The suit was just settled recently, though terms are confidential, Hanesbrands' lawyer said in an email to BuzzFeed. Lululemon and Gilman declined to comment on the case or the company's intellectual property strategy.
"We're in a situation where we are not yet sure how valuable design patents are in general, and we're really not sure how valuable they are for clothing, and Lululemon is becoming the test case," said Susan Scafidi, academic director of the Fashion Law Institute at Fordham University.
"They have decided to experiment and throw some resources behind trying to answer that question, so I think a lot of companies are watching Lululemon to see how successful they are or aren't," she added. "With Apple and Samsung, Apple's patents are doing that for design patents across different creative fields, but Lululemon is doing it specifically for fashion."
Apple successfully sued Samsung two years ago for copying the look and feel of iPhones and iPads, which were protected by design patents. Since then, design patents, which Scafidi said are "the redheaded bastard of the patent world," have become more popular. (Utility patents, which the Patent Office says make up 90% of patents issued in recent years, apply to new processes and inventions, while design patents are for new and ornamental designs.)

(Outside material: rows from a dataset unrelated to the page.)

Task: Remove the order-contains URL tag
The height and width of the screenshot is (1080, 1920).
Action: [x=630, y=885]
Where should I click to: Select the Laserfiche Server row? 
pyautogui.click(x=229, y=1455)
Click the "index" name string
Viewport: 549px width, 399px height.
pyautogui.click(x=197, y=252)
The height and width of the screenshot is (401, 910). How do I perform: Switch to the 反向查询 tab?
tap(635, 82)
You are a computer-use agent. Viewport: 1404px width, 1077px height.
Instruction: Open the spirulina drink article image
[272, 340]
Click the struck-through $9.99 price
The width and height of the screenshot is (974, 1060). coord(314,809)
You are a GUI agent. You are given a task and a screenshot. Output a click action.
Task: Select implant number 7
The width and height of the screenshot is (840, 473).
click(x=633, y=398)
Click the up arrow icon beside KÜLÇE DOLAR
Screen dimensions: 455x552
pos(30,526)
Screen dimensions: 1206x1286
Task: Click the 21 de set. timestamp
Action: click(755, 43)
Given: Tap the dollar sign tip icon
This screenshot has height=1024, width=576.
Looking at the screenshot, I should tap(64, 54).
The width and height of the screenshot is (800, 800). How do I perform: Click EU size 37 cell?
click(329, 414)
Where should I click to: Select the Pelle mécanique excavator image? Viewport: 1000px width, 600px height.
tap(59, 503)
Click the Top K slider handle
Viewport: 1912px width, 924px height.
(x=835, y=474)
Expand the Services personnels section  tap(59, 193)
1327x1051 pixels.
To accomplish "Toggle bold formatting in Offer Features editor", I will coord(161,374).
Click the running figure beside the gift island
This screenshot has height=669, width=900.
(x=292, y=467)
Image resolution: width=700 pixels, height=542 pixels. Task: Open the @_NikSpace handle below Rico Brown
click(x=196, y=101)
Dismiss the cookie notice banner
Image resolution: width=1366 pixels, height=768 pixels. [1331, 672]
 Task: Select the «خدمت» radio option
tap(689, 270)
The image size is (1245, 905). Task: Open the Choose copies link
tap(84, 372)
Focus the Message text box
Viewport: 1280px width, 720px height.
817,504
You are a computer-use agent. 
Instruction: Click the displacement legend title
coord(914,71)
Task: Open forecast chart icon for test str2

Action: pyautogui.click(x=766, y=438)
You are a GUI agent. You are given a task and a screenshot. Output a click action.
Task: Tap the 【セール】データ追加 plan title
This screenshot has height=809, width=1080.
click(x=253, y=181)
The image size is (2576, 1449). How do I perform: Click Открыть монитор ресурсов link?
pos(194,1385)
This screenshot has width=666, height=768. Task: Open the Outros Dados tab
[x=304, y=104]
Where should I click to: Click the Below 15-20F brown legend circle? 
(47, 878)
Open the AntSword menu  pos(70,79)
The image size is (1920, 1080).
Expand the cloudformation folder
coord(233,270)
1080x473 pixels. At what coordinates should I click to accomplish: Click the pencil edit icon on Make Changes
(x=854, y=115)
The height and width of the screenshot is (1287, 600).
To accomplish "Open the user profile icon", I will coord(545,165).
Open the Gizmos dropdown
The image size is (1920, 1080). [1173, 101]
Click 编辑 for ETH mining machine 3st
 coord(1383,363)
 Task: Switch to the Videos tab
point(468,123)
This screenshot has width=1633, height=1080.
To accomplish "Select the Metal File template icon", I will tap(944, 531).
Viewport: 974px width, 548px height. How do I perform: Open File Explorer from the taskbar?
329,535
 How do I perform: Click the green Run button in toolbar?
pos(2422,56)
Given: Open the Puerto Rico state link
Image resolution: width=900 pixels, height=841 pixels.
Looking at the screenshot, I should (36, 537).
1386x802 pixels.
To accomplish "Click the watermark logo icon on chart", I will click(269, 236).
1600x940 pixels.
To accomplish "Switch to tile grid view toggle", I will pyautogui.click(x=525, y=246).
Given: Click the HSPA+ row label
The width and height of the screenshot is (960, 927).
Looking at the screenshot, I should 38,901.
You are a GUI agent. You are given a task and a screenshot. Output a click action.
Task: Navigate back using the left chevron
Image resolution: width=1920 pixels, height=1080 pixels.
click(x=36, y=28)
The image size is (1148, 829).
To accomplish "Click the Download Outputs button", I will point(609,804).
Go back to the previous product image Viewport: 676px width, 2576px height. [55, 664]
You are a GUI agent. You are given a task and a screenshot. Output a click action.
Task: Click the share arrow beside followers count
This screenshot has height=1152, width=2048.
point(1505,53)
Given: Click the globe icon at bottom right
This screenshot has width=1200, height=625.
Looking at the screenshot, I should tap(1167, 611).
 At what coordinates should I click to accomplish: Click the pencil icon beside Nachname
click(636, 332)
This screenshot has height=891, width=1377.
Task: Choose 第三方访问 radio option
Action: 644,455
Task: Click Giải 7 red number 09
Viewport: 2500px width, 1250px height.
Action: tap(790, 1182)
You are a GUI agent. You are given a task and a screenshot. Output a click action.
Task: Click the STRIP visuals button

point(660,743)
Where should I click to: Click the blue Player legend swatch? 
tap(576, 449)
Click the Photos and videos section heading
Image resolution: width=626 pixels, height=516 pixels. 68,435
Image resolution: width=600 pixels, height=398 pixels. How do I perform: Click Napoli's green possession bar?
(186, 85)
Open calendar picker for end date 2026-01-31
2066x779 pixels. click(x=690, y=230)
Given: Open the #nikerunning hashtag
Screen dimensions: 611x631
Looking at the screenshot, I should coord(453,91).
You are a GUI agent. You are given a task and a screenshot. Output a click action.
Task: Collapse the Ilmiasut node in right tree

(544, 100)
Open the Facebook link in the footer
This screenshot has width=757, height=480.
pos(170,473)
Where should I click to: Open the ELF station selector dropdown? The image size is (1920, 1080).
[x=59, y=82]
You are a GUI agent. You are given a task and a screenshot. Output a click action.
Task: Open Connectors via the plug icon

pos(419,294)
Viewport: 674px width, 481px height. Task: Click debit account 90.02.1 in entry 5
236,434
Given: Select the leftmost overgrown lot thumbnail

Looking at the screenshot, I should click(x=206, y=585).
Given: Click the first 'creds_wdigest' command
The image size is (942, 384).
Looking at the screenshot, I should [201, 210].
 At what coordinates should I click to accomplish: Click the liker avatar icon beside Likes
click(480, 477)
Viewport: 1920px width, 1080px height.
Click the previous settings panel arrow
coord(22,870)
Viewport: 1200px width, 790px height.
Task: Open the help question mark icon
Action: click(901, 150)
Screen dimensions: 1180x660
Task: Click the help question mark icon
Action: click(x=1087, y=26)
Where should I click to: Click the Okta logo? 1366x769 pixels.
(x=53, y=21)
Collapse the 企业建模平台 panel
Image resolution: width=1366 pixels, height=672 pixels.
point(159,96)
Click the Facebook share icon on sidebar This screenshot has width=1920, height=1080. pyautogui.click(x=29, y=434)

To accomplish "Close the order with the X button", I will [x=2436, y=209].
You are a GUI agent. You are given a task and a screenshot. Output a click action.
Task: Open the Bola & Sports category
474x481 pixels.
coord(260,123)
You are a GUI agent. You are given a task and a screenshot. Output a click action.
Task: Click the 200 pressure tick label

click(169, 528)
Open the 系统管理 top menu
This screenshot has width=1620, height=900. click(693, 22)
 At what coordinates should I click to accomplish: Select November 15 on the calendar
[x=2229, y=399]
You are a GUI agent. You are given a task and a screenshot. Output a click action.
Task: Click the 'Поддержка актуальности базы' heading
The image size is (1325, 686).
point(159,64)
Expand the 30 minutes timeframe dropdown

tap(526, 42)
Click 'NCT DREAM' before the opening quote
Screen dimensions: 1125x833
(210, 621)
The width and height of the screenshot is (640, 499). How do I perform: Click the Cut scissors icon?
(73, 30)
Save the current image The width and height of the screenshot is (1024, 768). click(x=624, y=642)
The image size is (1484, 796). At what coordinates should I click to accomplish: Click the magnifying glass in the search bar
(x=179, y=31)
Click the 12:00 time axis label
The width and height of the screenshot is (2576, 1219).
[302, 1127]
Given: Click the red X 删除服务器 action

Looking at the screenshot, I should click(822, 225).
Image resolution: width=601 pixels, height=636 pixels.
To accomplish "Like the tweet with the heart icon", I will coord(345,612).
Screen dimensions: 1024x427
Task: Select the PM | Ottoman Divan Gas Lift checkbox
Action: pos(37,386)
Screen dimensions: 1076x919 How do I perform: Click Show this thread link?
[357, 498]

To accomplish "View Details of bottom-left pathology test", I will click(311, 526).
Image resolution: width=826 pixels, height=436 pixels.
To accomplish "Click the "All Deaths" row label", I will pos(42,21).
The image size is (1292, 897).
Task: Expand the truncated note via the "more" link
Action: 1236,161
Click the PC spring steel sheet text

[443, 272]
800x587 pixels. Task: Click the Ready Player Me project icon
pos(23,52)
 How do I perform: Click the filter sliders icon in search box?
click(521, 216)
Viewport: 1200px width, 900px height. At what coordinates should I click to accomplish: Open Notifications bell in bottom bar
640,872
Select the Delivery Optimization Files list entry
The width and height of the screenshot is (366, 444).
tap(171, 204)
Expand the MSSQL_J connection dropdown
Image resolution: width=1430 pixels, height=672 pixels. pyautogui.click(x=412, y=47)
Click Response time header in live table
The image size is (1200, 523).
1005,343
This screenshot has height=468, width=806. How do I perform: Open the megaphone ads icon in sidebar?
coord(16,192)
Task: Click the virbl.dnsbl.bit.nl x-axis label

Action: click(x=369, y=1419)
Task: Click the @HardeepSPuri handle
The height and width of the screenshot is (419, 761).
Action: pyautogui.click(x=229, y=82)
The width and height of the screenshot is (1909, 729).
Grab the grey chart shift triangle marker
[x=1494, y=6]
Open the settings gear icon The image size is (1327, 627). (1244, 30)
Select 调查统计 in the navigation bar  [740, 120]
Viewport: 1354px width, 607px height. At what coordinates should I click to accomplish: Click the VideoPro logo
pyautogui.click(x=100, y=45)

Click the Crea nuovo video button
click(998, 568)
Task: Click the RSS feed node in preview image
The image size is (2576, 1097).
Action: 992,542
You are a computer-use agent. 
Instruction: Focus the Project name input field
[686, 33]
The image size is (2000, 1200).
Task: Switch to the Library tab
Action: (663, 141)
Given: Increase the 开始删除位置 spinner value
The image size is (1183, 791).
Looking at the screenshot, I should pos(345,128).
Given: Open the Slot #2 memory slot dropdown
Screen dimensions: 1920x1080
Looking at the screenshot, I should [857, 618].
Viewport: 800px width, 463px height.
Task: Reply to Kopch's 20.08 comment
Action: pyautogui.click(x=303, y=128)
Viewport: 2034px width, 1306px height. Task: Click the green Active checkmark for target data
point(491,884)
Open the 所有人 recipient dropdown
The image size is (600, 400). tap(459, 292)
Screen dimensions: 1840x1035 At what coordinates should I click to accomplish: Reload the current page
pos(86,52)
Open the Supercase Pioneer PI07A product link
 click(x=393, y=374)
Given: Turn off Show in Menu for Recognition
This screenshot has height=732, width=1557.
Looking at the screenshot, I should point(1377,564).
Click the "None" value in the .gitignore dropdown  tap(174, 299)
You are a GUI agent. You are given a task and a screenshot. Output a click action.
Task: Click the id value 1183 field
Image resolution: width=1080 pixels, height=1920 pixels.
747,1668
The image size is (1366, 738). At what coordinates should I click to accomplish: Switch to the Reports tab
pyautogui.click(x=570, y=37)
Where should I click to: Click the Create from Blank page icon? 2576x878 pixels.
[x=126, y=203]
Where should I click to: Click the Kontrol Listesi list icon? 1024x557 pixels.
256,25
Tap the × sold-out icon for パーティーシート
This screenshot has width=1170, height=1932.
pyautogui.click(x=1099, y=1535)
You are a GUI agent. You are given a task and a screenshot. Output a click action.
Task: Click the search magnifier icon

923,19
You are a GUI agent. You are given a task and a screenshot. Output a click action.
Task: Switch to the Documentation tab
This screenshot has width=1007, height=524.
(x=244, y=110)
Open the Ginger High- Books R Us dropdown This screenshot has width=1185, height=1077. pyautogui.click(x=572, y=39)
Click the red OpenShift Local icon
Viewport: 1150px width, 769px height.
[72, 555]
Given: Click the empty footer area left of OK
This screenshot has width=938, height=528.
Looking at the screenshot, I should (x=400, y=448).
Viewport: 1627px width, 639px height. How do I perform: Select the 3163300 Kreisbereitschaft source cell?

Within the apparel industry, there are questions around how unique Lululemon's merchandise is and whether the patent office is qualified to distribute patents on workout clothing. For example, a yoga mat decorated with phrases specific to Lululemon's ethos appears new and original. But it gets a little fuzzier when it comes to pictures of shorts with a zipper in the back or sports bras with thinner-than-usual straps.
Scafidi said that she asked reviewers at the U.S. Patent Office if they hire fashion designers, or people with expertise in fashion, and they said no. It's an area that will have to be built up if the wearable-technology industry continues to grow and if other brands start applying for design patents, she added.
"It's embarrassing for the Patent Office if they start issuing patents in this area and the courts start overturning them on a regular basis," Scafidi said.
Sunderland agreed: "If the design is unique enough, I think the Patent Office should give out patents on it — but how they determine what's unique enough, that's the question," he said.
Lululemon's efforts come at a time when the company's rocket-like growth has slowed and it faces corporate governance issues. The retailer's longtime, well-liked chief executive officer resigned after Lululemon's sheer-pants scandal last year, and more recently, controversial founder Chip Wilson has been looking to regain more control of the company, even exploring the possibility of a buyout. Lululemon also faces more challengers to its turf than ever before, as Gap's Athleta chain grows and Under Armour and Nike beef up their offerings for women.
Lululemon recently cut its annual earnings forecast to $1.8 billion in sales, and said it expects adjusted earnings of $1.71 to $1.76 a share. The company's sales rose 16% to $1.59 billion in the year ended Feb. 2, while adjusted profit rose to $1.91 a share.